* [EXERCISE BRIEF]:
Only the lines from the one bearing "2140x540 pixels." through the end of the entries should be output, exactly as they stand, and pictures should be skipped.

Saved entries
_ _ _ _

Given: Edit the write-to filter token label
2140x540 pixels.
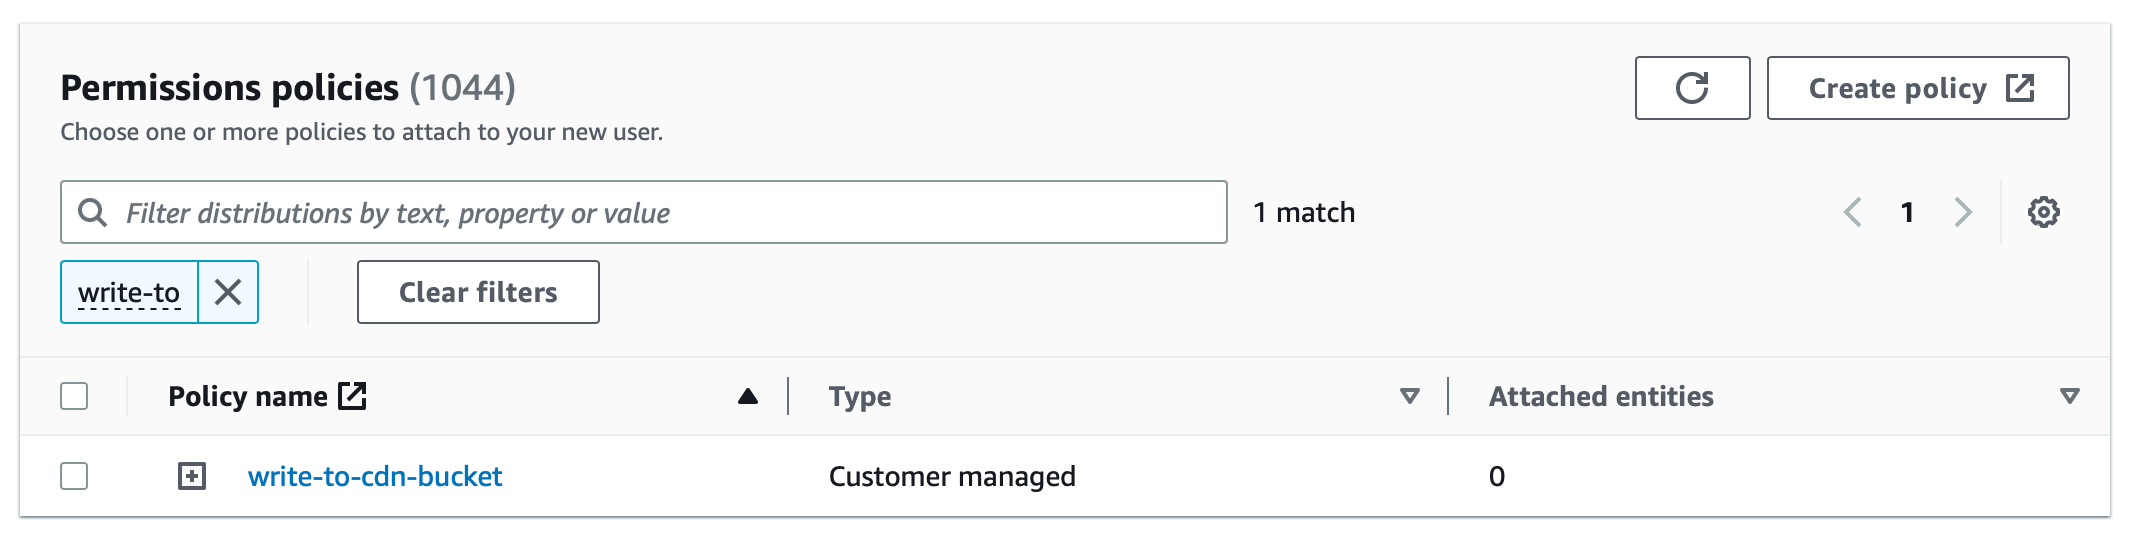Looking at the screenshot, I should (129, 292).
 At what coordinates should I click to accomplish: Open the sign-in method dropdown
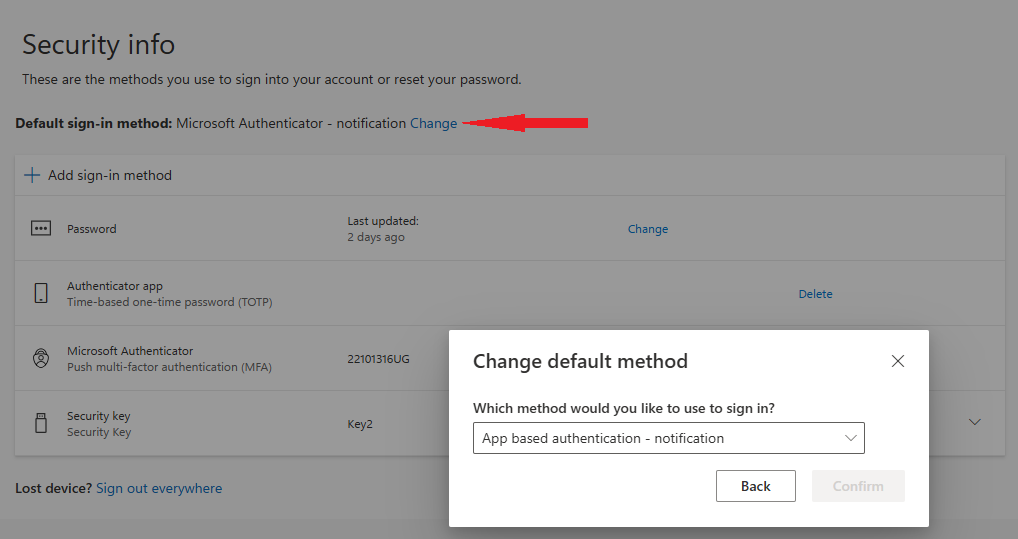click(x=668, y=438)
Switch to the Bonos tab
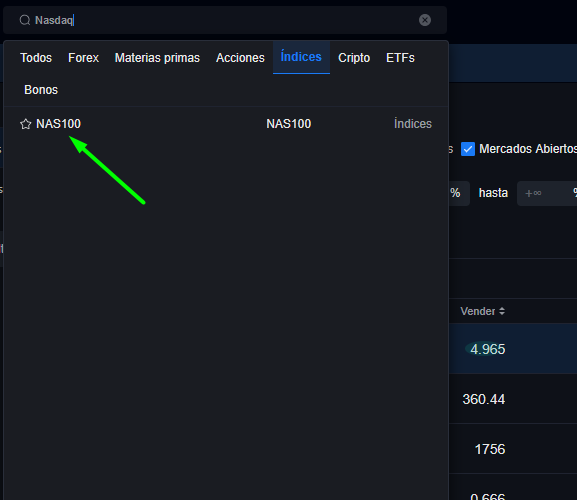 coord(41,90)
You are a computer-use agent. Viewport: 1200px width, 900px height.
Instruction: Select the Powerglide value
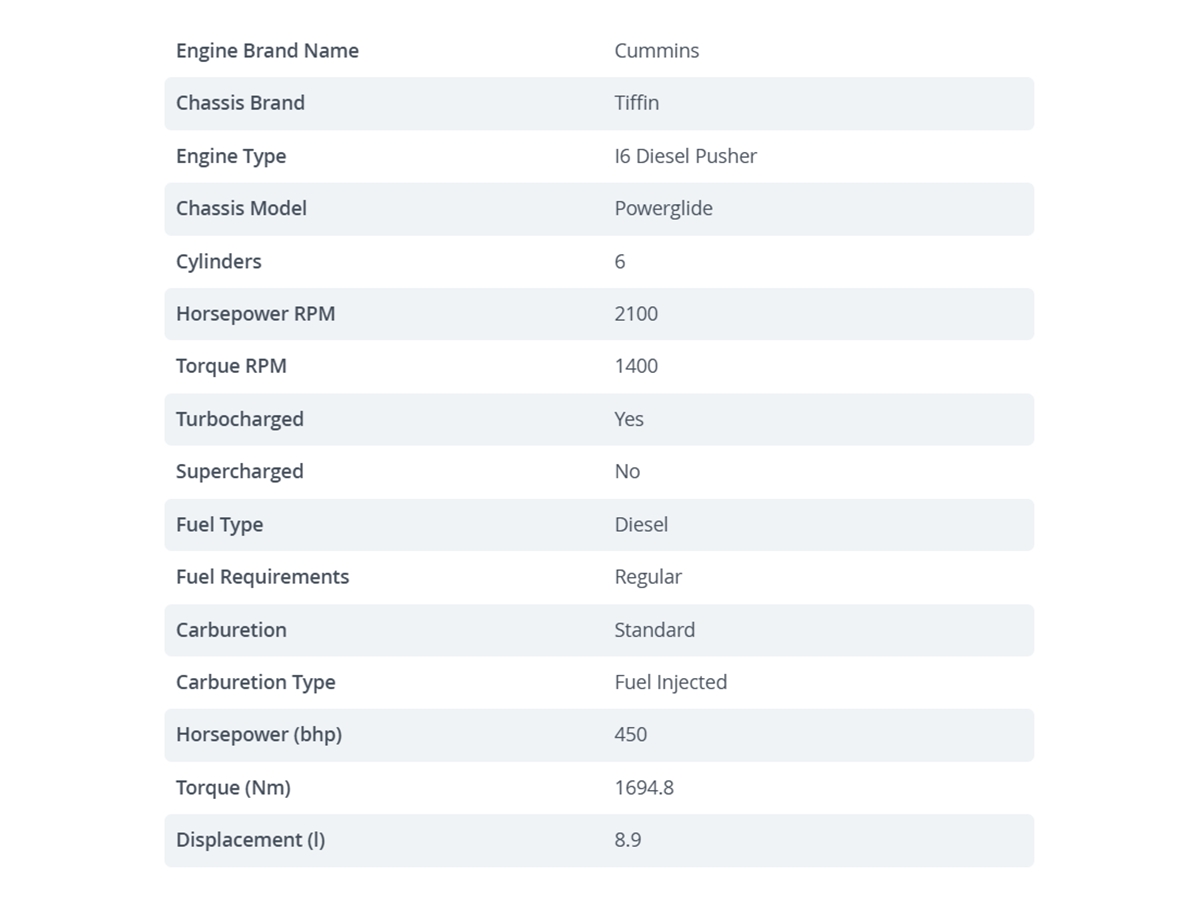point(664,209)
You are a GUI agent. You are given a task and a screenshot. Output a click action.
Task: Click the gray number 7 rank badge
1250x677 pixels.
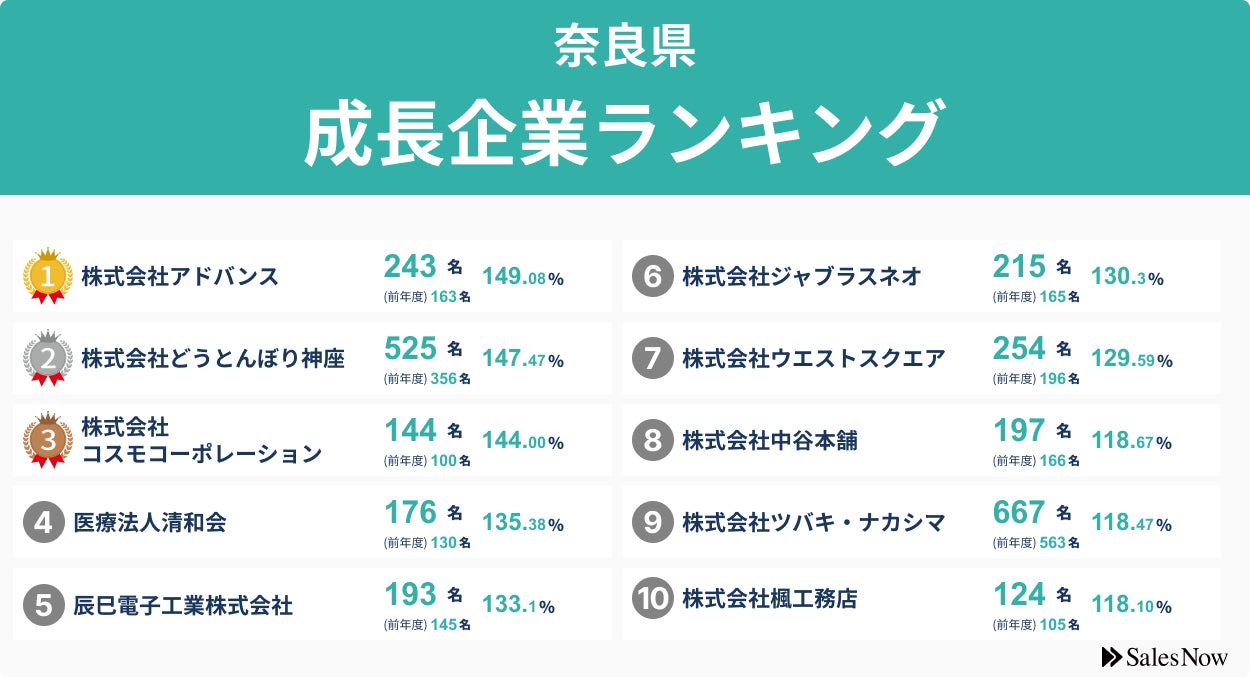pos(653,358)
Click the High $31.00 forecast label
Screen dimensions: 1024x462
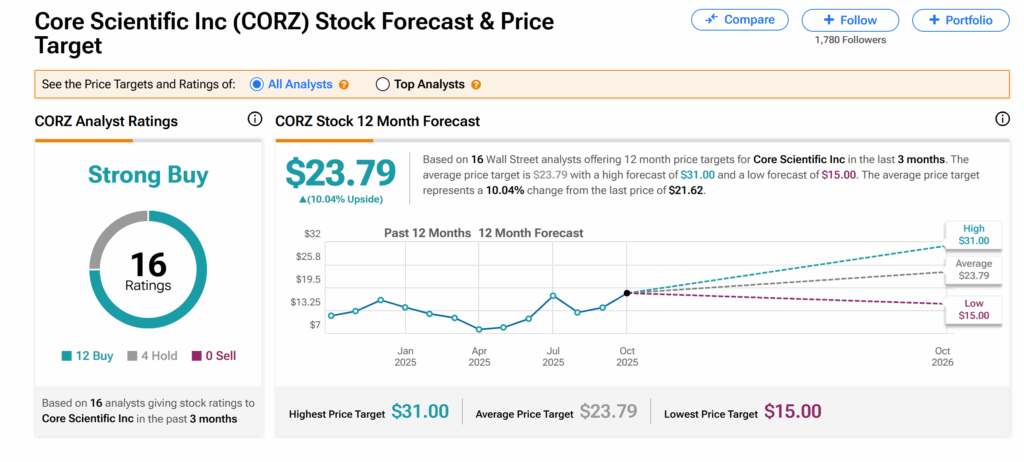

_ _ _ _

* [ANSWER]:
2140x540 pixels.
Looking at the screenshot, I should (129, 292).
 At what coordinates should I click to accomplish: Open the sign-in method dropdown
click(x=668, y=438)
Switch to the Bonos tab
 coord(41,90)
You are a computer-use agent. Viewport: 1200px width, 900px height.
Instruction: Select the Powerglide value
point(664,209)
You are a GUI agent. You are given a task and a screenshot. Output a click action.
Task: Click the gray number 7 rank badge
1250x677 pixels.
pos(653,358)
Click the High $31.00 forecast label
Screen dimensions: 1024x462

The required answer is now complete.